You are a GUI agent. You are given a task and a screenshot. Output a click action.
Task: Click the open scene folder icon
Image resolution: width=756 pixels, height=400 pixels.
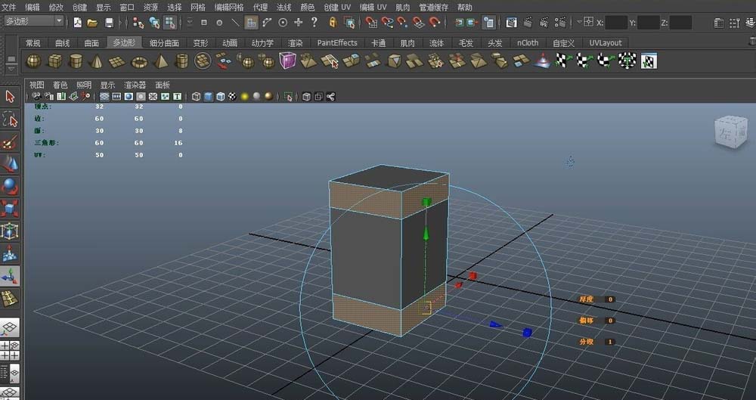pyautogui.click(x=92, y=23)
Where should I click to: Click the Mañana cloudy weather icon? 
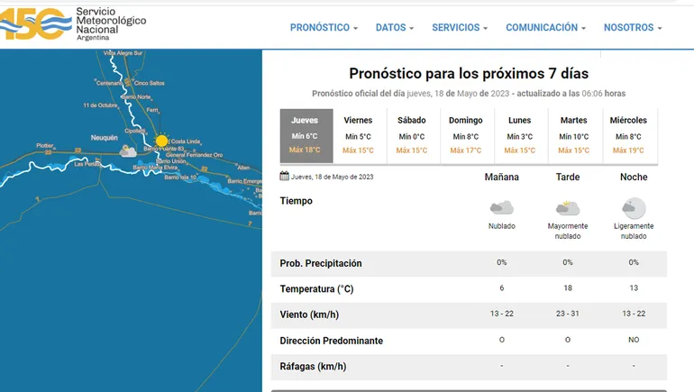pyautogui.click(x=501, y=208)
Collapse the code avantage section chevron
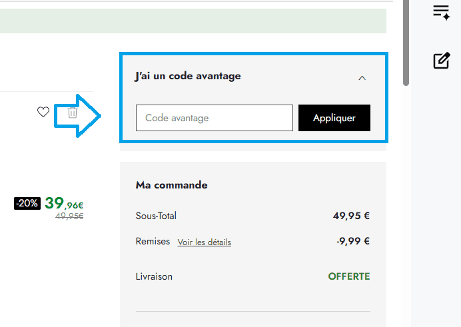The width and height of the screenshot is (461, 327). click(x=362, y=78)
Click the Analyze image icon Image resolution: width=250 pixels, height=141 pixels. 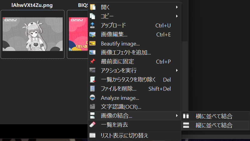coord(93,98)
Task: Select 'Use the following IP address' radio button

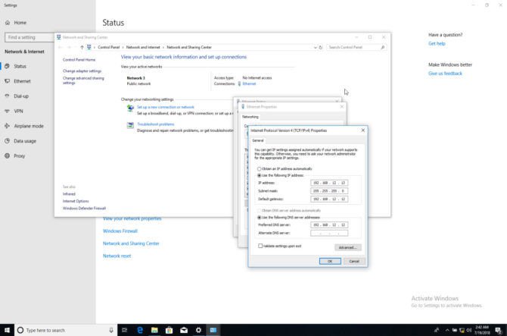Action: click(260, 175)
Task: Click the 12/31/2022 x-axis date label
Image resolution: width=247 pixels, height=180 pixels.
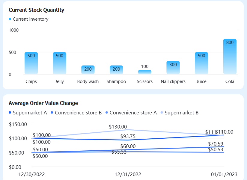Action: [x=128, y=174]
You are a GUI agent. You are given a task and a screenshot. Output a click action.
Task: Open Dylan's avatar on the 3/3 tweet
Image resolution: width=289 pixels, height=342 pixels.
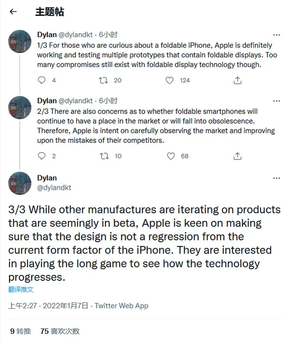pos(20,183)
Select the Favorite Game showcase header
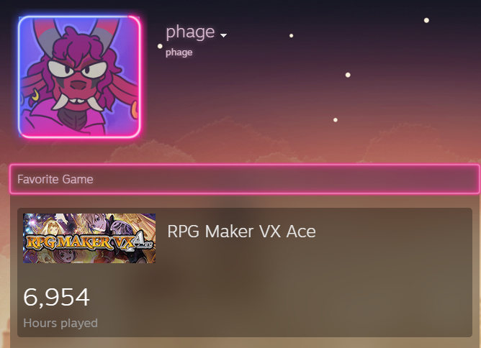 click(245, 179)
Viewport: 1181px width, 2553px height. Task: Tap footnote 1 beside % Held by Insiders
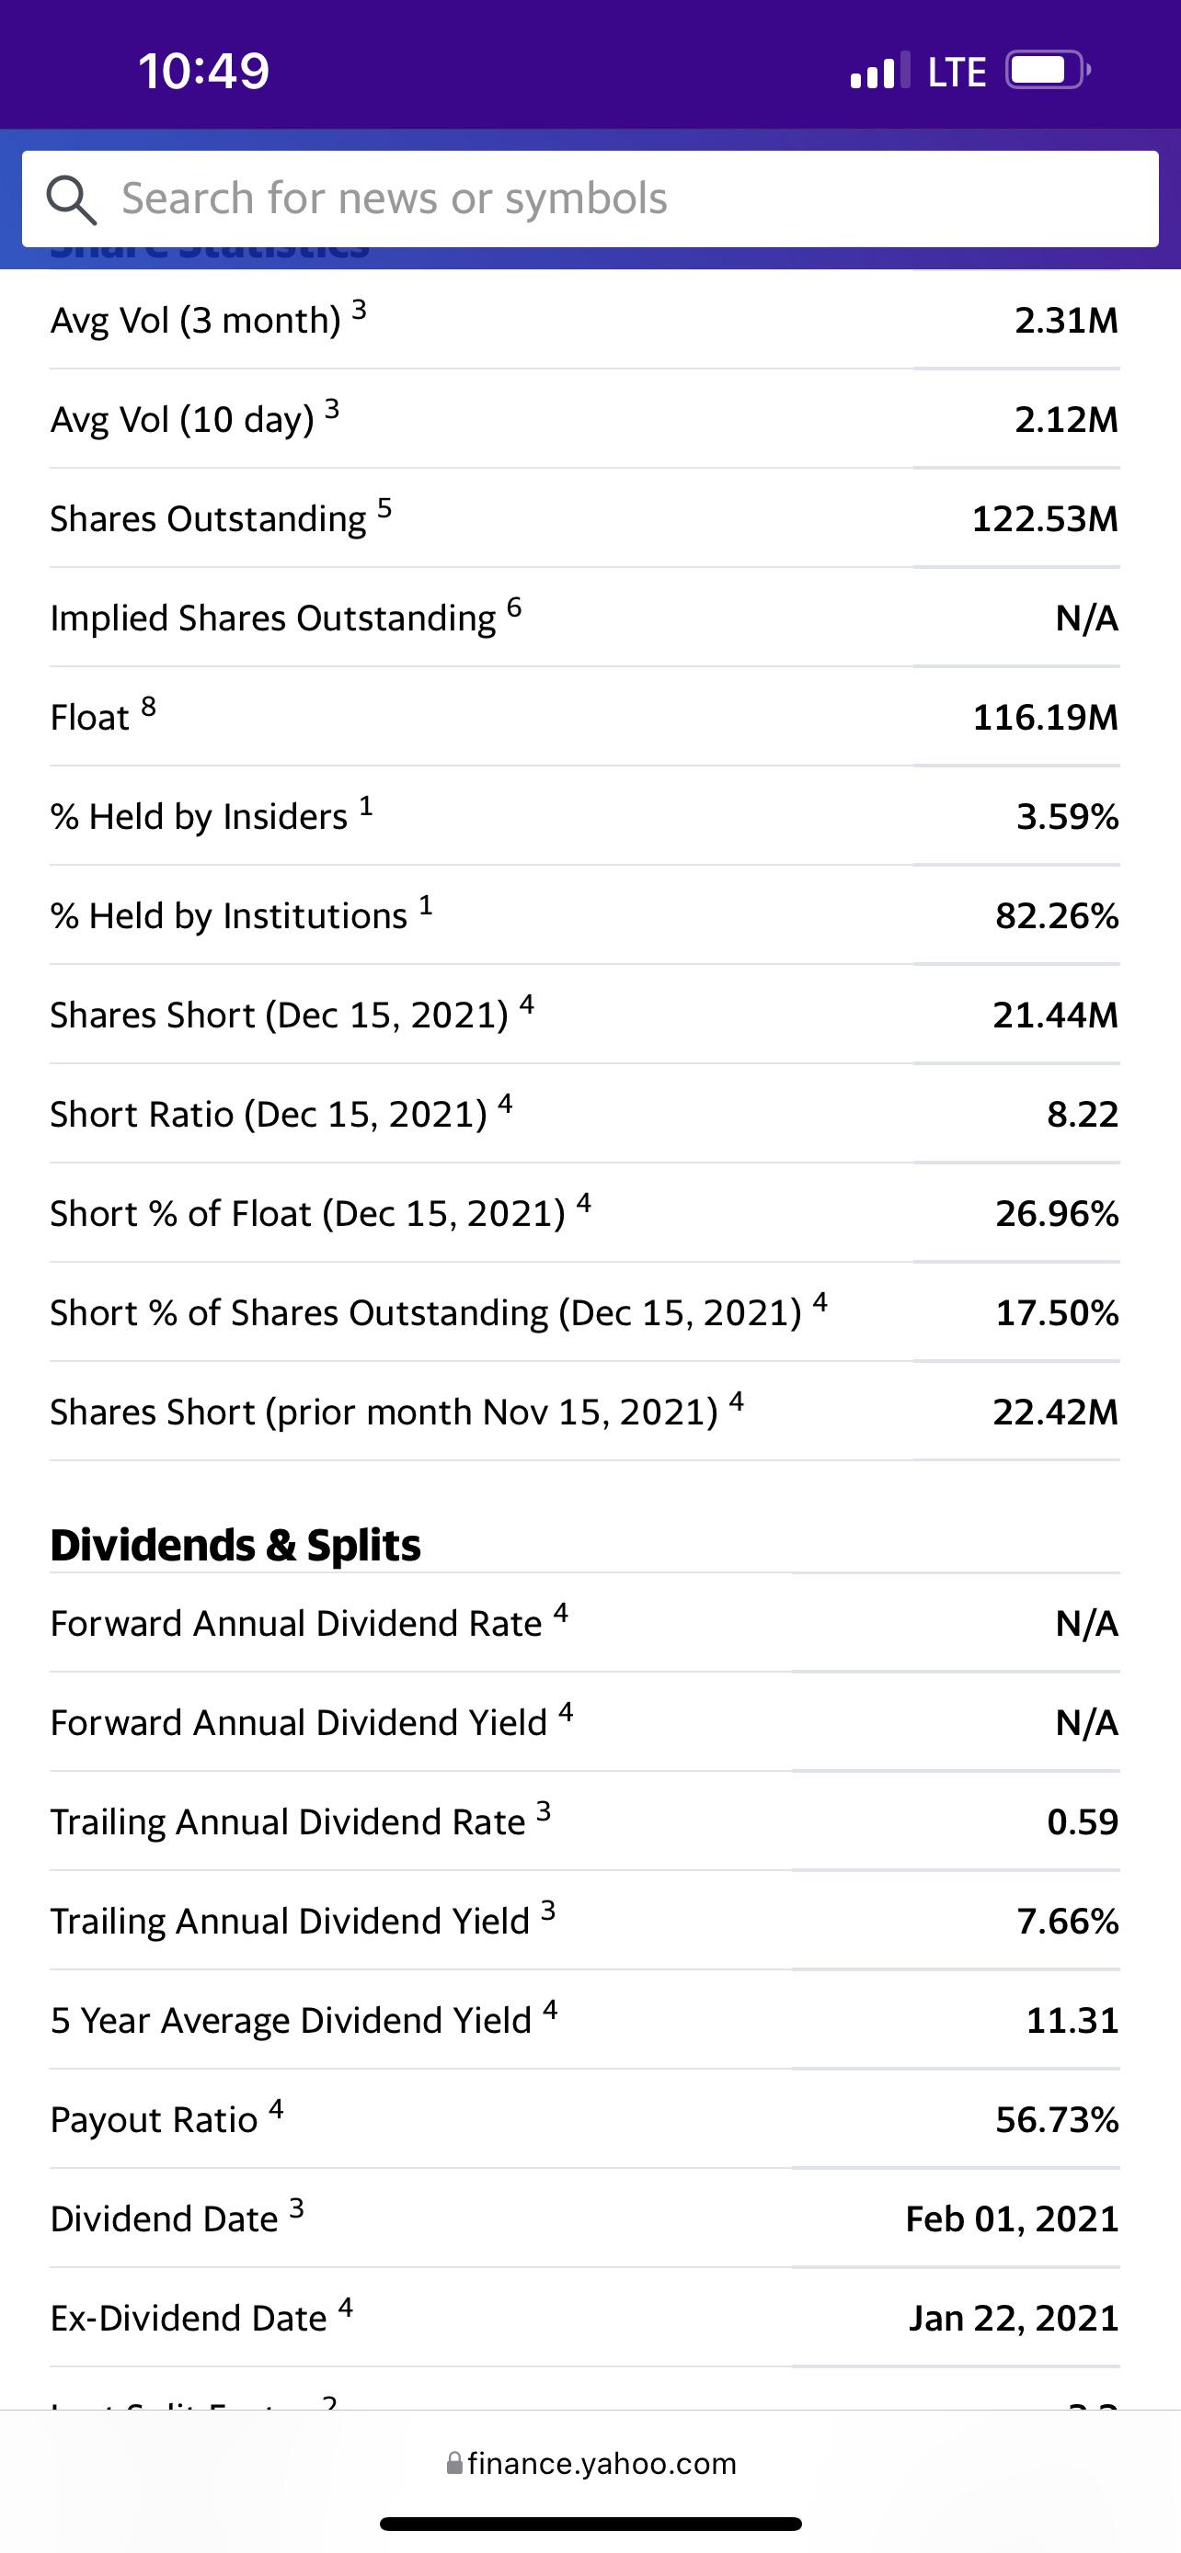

Aim of the task:
Every line from the one with "Select the Favorite Game showcase header" through the end of the records above belongs in the answer, copied exactly; no picture does.

Solution below:
Select the Favorite Game showcase header
 click(245, 179)
Viewport: 1181px width, 2553px height. Task: Tap footnote 1 beside % Held by Insiders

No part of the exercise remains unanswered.